Yet again, someone has added more soil to my allotment. The plot thickens…
What did the pirate call his vegetable patch?
His garrrrgh-den.
What do you call a grumpy and short-tempered gardener?
A Snapdragon.
New Year's resolution for the bankrupt gardener was to forget the past and rely on the fuchsia...
Gardening question: Does anyone know a good place where I can buy a fern? Asking for a frond.
Leaf me alone.
Who needs friends when you’ve got anemones?
What’s a gardener’s favorite type of trousers? Ones with turnips.
How to stop a dog from digging in a garden?
Start right! Never let the dog see you digging... Doggy see doggy do.
Why is The Hulk such a good gardener? Because he’s got green fingers.
Have you botany plants lately?
Long thyme no see.
Why didn’t anyone laugh at the gardener’s jokes?
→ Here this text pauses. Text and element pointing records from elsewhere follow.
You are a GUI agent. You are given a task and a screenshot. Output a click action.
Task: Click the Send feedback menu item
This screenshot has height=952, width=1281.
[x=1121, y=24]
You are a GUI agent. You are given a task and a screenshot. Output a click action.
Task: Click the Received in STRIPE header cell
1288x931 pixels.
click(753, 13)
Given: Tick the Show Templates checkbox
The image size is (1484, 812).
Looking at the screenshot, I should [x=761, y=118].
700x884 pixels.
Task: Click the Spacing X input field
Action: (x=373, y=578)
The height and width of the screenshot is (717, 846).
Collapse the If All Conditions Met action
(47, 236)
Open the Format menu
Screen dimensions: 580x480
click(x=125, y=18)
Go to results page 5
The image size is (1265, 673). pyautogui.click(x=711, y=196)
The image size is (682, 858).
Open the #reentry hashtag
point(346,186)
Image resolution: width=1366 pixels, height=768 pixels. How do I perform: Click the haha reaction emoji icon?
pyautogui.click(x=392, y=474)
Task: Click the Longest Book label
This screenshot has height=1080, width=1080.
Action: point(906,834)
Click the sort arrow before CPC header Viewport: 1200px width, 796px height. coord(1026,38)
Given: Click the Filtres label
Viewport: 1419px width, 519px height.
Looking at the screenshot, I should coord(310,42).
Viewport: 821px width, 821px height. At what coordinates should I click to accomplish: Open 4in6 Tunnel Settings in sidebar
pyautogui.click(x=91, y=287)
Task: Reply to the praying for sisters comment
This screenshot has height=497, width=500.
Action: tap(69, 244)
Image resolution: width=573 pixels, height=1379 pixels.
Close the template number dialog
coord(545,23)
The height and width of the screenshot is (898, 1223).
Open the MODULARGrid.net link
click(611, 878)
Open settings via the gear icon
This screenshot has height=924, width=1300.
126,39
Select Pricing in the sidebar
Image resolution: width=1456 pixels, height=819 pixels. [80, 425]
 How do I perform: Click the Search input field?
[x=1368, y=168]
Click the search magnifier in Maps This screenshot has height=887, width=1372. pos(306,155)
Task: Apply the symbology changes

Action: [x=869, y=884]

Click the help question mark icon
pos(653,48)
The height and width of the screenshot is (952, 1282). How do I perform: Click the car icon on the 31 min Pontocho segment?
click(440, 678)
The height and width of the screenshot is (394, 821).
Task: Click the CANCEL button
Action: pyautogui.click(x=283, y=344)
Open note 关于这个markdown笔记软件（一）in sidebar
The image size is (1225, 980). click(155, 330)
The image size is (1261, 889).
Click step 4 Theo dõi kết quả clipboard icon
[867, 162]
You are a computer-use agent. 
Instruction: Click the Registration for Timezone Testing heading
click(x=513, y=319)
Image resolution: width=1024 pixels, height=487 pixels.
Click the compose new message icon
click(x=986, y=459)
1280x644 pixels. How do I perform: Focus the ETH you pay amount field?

Because they were too corny!
The farmer had such a bad headache he had to retire. He was sick of his grains.
Do you need some encourage-mint?
I’ve started to plant my herbs in alphabetical order. People ask me how I find the time. I tell them “it’s next to the sage”.
I’m very frond of you.
I’ll never leaf you.
What runs around a garden but never moves? A fence.
One trick peony.
Has anyone else's gardening skills improved during this quarantine like mine have?
I planted myself on the sofa at the beginning of April and I've grown bigger ever since.
Schwarzenegger retired from TV to kill bugs. Now he’s an ex-terminator.
Let’s take a leaf of faith.
What kind of socks does a gardener wear?
Garden hose!
In the eyes of the lawn.
What rock would you find inside a garden shed?
Shedimentary.
Let me plant one on ya!
My leaf blower doesn’t work. It just sucks!
A man walks into a flower shop "I'd like some flowers please."
"Certainly, Sir. What did you have in mind?"
He shrugs "Well I'm not sure, I uh, I uh, I uh..."
"Perhaps I could help. What exactly have you done?"
Ants in your plants.
Do you have the thyme? I need to get somewhere around tree o’clock.
What is it called when a gardener covertly listens to foliage falling in the fall?
Leaves-dropping.
She didn’t date the gardener. He was too rough around the hedges.
If, instead of talking to your plants, you yelled at them, would they still grow, only to be troubled and insecure?
When does a farmer dance? When he drops the beet.
Farmers are real experts, they are often outstanding in their fields.
Mountains aren’t just funny. They’re hill areas.
What do you get if you cross a four-leaf clover with poison ivy?
A rash of good luck.
What’s a gardener’s favorite Beatles song? Lettuce Be.
Why did the gardener think her plant was sick?
It was looking very green.
What’s the easiest way to stop a dog from digging in the garden?
Take away his shovel!
One bonsai tree grower was so successful he moved into a miniature house.
I hired a landscape gardener today.
He couldn’t help me — my garden is a portrait.
What happened to the Venus Fly Trap's plant food?
The arbor-ate-em.
What do you call a cow who works for a gardener?
A lawn moo-er.
Herb your enthusiasm.
Our farm is haunted by chickens. You could say that we have a poultry-geist problem.
Seed between the lines.
Do you know what really bugs me? Insect puns.
Many gardeners suffer from hay fever. Isn’t that news a pollen?